→ INPUT DATA
********************
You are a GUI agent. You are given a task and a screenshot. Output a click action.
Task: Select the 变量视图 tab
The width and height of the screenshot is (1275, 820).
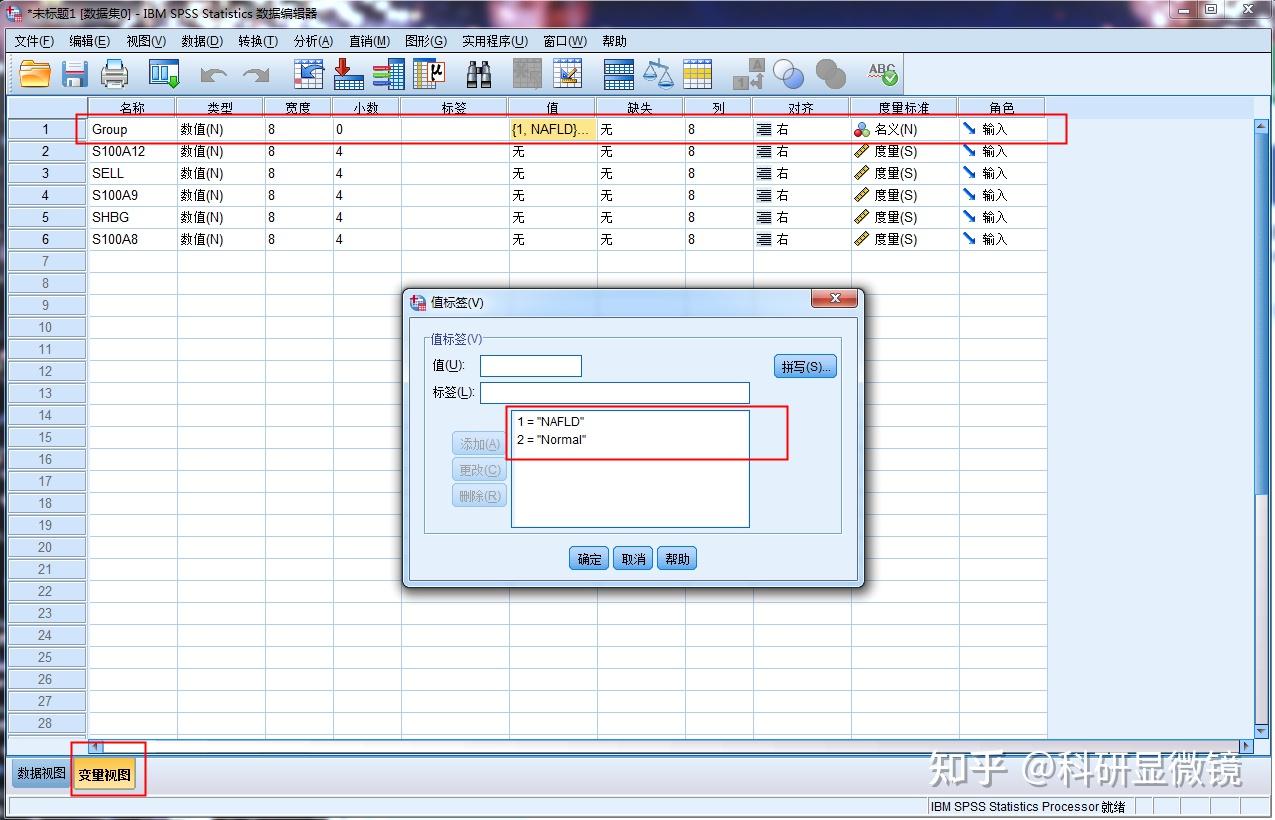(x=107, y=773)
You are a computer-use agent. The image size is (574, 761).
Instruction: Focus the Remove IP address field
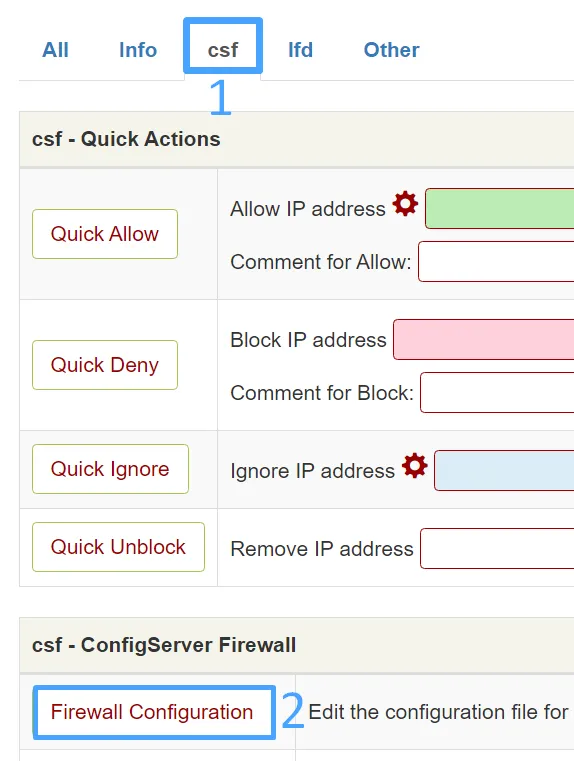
********************
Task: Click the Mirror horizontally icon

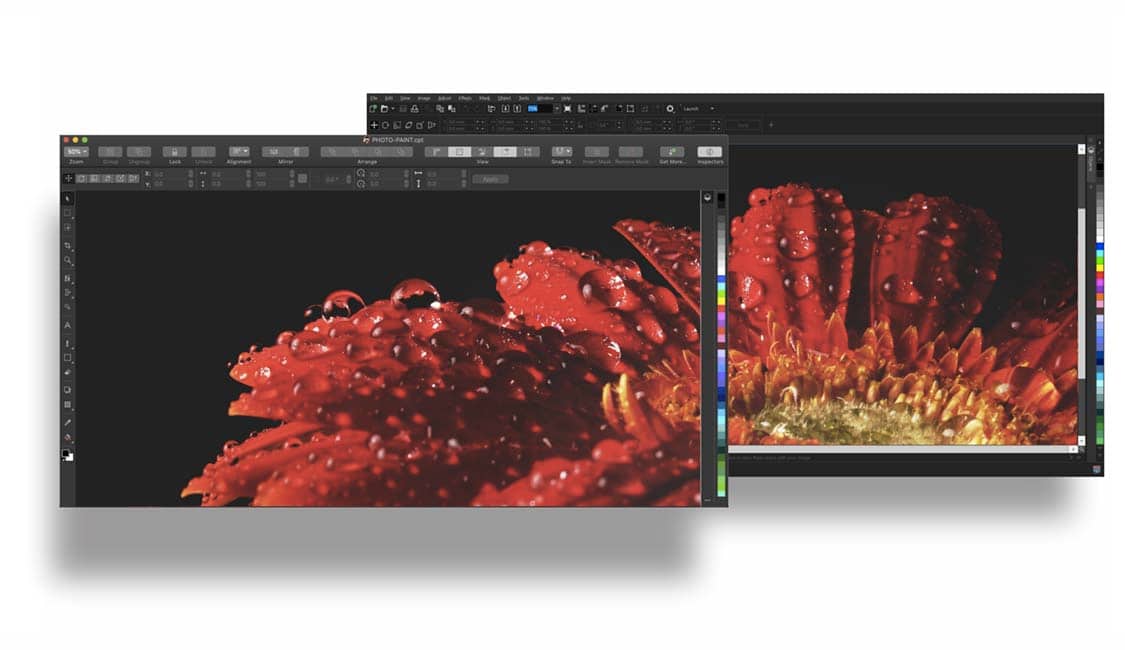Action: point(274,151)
********************
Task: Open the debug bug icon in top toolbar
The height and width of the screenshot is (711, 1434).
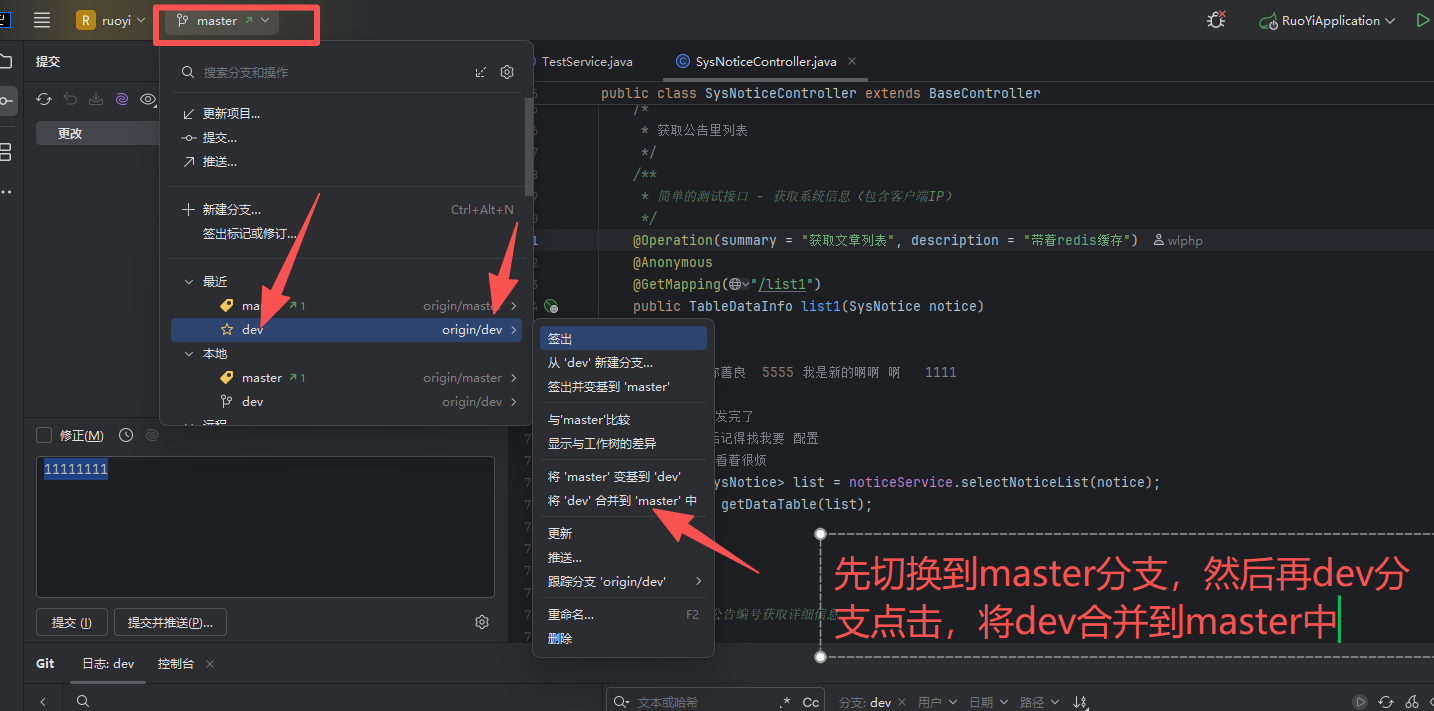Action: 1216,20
********************
→ TASK OBJECTIVE
Quote word for word only the lines above from the one containing "Task: Select the 变量视图 tab" through the one containing "Instruction: Focus the". Pictures stay out of your copy.

→ RESPONSE FOR THIS EXERCISE
Task: Select the 变量视图 tab
The width and height of the screenshot is (1275, 820).
(x=107, y=773)
You are a computer-use agent. The image size is (574, 761).
Instruction: Focus the Remove IP address field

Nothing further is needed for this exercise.